Stepping on the scale is another nerve wracking experience. I have learned to maintain my weight and having been over 200 pounds for most of my young adult life, I have been able to remain under 200 pounds for the past 3 years. Unfortunately, sometimes weight gain is shown simply by drinking too much water or eating something that did not agree with me, and the inflammation causes me to bloat up and appear fatter or heavier on the scale, despite the weight gain only being temporary, but it is still something that causes panic and re-enforces the idea that I should be avoiding food altogether, not just unhealthy food, but even healthy foods.

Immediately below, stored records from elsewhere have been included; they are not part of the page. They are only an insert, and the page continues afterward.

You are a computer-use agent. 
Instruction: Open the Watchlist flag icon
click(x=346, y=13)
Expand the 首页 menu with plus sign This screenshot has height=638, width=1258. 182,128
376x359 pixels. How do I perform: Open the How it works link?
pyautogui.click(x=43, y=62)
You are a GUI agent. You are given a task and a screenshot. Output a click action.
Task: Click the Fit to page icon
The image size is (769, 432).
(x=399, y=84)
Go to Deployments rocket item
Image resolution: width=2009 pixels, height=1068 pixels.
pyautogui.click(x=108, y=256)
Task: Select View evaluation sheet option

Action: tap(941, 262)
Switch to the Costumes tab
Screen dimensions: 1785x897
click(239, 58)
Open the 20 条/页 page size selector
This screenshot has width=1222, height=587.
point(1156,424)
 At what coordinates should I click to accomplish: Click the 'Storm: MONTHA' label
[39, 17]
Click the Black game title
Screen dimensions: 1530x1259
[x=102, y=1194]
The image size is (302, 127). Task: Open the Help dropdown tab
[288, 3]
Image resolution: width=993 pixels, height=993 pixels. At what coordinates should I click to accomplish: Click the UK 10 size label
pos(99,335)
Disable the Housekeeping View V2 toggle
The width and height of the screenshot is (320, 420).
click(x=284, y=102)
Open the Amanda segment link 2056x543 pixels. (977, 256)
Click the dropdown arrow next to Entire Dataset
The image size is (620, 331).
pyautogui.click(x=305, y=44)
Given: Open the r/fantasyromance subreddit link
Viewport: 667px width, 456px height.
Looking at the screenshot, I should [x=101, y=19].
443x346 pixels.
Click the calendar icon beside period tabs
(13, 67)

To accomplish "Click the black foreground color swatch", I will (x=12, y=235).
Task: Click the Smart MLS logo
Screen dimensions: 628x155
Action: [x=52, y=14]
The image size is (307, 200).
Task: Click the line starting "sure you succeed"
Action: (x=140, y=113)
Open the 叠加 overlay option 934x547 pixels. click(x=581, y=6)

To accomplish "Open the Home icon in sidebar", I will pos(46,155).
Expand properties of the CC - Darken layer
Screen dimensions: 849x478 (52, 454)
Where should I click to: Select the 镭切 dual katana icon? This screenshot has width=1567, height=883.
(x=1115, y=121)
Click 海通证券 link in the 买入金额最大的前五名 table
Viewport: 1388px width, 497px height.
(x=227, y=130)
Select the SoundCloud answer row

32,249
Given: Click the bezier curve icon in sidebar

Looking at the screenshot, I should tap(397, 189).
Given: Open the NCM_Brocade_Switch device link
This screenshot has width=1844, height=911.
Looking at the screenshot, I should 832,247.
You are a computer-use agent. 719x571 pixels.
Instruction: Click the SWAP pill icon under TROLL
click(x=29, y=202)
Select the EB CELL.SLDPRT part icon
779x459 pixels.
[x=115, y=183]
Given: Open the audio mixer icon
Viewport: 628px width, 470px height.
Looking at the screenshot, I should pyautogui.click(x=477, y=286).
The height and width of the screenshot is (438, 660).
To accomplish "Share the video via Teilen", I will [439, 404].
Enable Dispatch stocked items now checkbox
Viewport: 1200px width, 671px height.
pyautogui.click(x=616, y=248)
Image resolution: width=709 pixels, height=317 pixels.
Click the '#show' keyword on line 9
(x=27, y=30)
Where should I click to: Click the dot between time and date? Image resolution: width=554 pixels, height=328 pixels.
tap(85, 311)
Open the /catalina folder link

You could say I live with Orthorexia, a disorder in which individuals become obsessed with healthy eating. The obsession can get to the point where the individual feels guilty for eating nearly any kind of food “not deemed” healthy. Avoiding fast food, junk food, processed foods is an obstacle everyday. This does not mean the individual does not want to eat them, they simply know that temptation is always there with the need to over-indulge because self-control is not always easy. Eating these foods, however, have dire consequences, and while one may not gain weight overnight or even the next day or week, there are consequences for eating food. For every action, there is an opposite reaction. This is my life everyday, every minute, every hour, and every second of the day. In the irony of it all, as much as I do not think about food all the time, I am thinking about it all the time, but instead of eating it, just avoiding it. This is both my blessing and my curse.